Add production observability on Azure with Pulumi

Provision Azure Portal dashboards, log collection, alerting, and email notification wiring for a production-ready observability baseline on Azure.

Switch variant

Choose a different cloud.

Download blueprint

Get this Azure blueprint project as a zip. Switch Pulumi language here to keep the download aligned with the install commands and blueprint program on the page.

Download the TypeScript blueprint with the matching Pulumi program, dependency files, and README.

Download TypeScript blueprint

Download the Python blueprint with the matching Pulumi program, dependency files, and README.

Download Python blueprint

Download the Go blueprint with the matching Pulumi program, dependency files, and README.

Download Go blueprint

This guide builds a small production observability baseline with Pulumi. It creates cloud-native dashboards, log or metric sources, alert rules, and email notification wiring for Azure without introducing another monitoring platform.

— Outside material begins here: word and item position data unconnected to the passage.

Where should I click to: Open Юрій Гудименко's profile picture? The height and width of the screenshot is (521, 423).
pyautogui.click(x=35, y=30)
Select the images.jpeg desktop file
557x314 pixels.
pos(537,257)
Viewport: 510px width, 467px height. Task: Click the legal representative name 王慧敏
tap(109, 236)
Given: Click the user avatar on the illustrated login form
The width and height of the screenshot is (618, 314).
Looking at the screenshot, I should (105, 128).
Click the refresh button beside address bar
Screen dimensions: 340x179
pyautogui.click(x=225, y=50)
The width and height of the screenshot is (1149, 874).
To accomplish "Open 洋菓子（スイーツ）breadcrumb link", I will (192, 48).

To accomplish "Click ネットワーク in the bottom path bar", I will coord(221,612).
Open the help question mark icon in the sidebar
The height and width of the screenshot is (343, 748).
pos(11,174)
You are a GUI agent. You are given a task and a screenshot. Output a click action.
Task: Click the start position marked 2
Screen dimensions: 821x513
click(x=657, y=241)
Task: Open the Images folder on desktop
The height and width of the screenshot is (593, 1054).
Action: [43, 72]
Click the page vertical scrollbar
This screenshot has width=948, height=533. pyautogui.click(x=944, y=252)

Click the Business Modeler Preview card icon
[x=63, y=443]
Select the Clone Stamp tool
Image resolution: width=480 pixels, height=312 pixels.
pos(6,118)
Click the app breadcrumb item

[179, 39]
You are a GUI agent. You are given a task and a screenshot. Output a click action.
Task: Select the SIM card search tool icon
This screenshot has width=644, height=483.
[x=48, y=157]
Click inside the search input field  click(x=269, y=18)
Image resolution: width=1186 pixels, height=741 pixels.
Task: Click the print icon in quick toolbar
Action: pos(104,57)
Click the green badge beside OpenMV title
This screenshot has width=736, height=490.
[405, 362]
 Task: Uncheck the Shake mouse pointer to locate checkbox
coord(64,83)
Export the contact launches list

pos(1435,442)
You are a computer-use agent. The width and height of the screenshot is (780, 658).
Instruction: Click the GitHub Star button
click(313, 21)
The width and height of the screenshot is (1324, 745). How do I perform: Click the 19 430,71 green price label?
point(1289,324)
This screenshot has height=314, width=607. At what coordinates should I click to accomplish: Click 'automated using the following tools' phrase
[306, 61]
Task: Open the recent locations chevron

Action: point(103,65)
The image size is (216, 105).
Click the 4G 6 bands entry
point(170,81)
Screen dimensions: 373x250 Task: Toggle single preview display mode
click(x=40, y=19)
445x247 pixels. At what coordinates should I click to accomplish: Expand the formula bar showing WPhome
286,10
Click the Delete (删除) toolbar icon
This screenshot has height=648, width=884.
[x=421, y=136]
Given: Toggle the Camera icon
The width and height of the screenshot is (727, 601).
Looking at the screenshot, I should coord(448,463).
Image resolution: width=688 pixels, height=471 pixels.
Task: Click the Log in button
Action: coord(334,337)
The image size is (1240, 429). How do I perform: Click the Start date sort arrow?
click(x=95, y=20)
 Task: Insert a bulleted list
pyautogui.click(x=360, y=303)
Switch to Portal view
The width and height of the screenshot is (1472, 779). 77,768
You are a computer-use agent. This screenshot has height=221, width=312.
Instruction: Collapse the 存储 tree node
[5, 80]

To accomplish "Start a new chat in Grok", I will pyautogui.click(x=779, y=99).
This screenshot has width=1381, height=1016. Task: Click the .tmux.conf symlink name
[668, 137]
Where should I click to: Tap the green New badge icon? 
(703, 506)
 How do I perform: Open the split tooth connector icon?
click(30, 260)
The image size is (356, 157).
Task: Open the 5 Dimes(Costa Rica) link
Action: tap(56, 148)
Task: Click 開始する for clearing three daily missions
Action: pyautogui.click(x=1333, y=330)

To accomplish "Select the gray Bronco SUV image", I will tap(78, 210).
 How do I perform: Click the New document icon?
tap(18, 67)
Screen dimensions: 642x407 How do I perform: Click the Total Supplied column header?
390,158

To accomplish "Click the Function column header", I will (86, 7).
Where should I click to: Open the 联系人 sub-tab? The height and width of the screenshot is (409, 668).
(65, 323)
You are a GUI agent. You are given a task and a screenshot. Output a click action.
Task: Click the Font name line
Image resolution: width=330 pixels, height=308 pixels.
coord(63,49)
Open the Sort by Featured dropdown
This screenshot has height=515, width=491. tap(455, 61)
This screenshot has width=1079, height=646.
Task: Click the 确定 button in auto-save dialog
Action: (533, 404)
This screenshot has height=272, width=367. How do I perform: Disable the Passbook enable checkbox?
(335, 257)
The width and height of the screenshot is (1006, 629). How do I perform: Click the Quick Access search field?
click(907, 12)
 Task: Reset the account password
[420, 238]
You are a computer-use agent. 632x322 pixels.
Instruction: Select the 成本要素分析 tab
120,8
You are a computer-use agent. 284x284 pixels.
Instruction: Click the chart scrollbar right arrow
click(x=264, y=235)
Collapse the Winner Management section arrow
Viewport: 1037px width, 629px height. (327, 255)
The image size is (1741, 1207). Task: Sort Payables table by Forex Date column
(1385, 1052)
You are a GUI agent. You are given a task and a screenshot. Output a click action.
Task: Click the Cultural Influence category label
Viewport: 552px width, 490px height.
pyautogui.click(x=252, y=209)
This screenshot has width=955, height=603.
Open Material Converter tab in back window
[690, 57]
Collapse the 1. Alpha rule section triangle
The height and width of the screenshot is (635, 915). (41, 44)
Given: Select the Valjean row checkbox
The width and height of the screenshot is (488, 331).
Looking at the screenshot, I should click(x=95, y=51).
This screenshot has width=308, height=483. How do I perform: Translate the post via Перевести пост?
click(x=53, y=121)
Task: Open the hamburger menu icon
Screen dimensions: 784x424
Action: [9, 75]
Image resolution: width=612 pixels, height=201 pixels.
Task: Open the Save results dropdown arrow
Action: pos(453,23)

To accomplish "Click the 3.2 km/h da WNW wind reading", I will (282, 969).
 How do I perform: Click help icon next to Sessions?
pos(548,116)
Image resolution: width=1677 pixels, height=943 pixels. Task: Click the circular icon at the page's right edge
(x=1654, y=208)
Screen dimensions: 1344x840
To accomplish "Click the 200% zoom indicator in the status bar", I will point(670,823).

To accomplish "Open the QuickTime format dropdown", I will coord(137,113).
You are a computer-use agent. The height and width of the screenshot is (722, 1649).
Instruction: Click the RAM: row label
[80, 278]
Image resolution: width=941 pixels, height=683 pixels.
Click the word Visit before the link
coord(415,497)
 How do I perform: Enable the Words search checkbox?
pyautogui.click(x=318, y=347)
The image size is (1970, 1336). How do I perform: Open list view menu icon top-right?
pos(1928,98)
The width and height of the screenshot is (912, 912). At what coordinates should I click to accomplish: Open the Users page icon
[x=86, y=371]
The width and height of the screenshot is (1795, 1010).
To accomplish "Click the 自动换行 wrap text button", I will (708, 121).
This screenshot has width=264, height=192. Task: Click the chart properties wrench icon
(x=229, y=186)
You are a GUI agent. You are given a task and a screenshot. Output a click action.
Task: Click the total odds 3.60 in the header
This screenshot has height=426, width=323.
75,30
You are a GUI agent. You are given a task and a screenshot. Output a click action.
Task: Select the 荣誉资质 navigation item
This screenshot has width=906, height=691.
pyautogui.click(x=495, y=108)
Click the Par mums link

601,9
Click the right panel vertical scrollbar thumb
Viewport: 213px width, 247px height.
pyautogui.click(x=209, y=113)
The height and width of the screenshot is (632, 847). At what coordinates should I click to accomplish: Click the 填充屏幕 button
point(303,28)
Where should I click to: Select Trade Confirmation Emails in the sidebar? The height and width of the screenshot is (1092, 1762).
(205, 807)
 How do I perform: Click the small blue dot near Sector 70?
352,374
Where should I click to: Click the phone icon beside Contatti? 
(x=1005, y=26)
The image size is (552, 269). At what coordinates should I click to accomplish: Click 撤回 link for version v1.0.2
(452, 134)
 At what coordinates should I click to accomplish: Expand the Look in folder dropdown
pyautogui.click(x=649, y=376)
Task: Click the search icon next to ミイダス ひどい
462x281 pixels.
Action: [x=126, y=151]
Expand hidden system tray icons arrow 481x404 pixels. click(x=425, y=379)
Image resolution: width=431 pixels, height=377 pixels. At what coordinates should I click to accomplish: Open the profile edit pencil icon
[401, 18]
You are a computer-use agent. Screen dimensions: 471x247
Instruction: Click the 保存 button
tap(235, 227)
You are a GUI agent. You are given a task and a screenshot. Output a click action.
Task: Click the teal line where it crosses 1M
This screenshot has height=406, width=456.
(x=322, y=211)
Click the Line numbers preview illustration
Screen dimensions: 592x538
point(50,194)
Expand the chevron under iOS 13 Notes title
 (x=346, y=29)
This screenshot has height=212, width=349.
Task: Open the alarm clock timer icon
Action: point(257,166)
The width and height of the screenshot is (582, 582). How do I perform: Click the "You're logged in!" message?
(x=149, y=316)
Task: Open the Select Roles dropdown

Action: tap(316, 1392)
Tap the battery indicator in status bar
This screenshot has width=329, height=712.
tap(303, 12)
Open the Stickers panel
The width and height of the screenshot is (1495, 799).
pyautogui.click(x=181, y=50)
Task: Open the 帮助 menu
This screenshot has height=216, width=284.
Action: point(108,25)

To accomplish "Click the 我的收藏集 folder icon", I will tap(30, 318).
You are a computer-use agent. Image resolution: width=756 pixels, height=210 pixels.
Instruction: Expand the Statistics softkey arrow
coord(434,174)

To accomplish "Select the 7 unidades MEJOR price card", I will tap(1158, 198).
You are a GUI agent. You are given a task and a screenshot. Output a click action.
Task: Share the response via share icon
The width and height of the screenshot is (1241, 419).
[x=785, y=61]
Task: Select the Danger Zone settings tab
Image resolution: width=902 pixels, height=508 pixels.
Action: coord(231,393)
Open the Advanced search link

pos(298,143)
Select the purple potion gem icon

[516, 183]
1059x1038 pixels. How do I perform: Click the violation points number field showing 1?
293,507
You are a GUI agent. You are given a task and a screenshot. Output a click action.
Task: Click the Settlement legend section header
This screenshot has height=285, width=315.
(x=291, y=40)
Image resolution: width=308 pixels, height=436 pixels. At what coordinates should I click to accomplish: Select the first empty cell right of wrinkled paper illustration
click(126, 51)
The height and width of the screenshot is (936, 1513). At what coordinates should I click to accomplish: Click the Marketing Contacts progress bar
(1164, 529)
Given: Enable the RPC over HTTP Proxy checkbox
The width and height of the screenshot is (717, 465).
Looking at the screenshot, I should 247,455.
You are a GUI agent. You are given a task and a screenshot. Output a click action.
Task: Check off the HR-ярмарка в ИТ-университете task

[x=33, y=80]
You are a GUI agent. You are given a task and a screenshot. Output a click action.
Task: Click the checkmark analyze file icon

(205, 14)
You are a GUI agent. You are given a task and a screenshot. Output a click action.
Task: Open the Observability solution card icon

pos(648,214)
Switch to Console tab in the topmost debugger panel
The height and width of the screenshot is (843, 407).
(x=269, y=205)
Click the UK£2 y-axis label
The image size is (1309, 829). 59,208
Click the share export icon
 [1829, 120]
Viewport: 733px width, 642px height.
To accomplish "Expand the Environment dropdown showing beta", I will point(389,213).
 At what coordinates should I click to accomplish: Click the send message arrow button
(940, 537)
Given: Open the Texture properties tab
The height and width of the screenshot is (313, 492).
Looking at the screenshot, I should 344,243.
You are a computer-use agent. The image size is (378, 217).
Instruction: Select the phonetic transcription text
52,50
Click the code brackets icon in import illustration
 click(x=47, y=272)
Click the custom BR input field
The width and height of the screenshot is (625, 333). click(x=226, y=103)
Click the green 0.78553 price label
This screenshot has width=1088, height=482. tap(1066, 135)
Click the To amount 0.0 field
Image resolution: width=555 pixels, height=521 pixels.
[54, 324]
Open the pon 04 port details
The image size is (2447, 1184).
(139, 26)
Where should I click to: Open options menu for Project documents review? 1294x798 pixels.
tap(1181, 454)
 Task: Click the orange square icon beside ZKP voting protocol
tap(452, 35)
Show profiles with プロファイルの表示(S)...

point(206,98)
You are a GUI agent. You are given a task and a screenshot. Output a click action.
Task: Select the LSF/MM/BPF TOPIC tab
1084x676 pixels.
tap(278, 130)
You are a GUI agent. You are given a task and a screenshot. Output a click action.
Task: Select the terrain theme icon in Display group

Use it when you already have a service and need a repeatable first layer of visibility: where errors are counted, where latency is visible, who gets notified, and what minimal trace hook every service should expose.

Architecture

  • Log Analytics captures or derives service health signals.
  • Azure Portal dashboards displays the health view operators open first.
  • Azure Monitor metric alerts raises error and latency alerts where the platform supports the metric directly.
  • Azure Monitor Action Groups sends alert notifications to the notificationEmail Pulumi config value.
  • Application Insights is wired through a minimal trace-ready hook so your application can emit traces without changing the infrastructure shape later.

Azure observability shape

This variant uses Log Analytics, Application Insights, an Azure Portal dashboard resource, Azure Monitor metric alerting, and an Action Group email receiver.

Prerequisites

You need:

  • a Pulumi account and the Pulumi CLI
  • an Azure subscription where you can create resource groups, Log Analytics, Application Insights, dashboards, metric alerts, and action groups
  • an email address or distribution list owned by your team for alert notifications
  • Go 1.23 or newer

Download the blueprint

Use the Download blueprint button at the top of this page to grab the Azure zip for the language selected in the chooser. Each zip contains:

  • index.ts as the Pulumi entrypoint
  • components/observability.ts as the reusable component
  • package.json and tsconfig.json for the Pulumi project
  • __main__.py as the Pulumi entrypoint
  • components/observability.py as the reusable component
  • requirements.txt for the Pulumi project
  • main.go as the Pulumi entrypoint
  • observability/observability.go as the reusable component
  • go.mod for the Pulumi project

Unzip, change into the directory, and continue with the quickstart below.

Quickstart

Install dependencies, configure the alert recipient, and deploy.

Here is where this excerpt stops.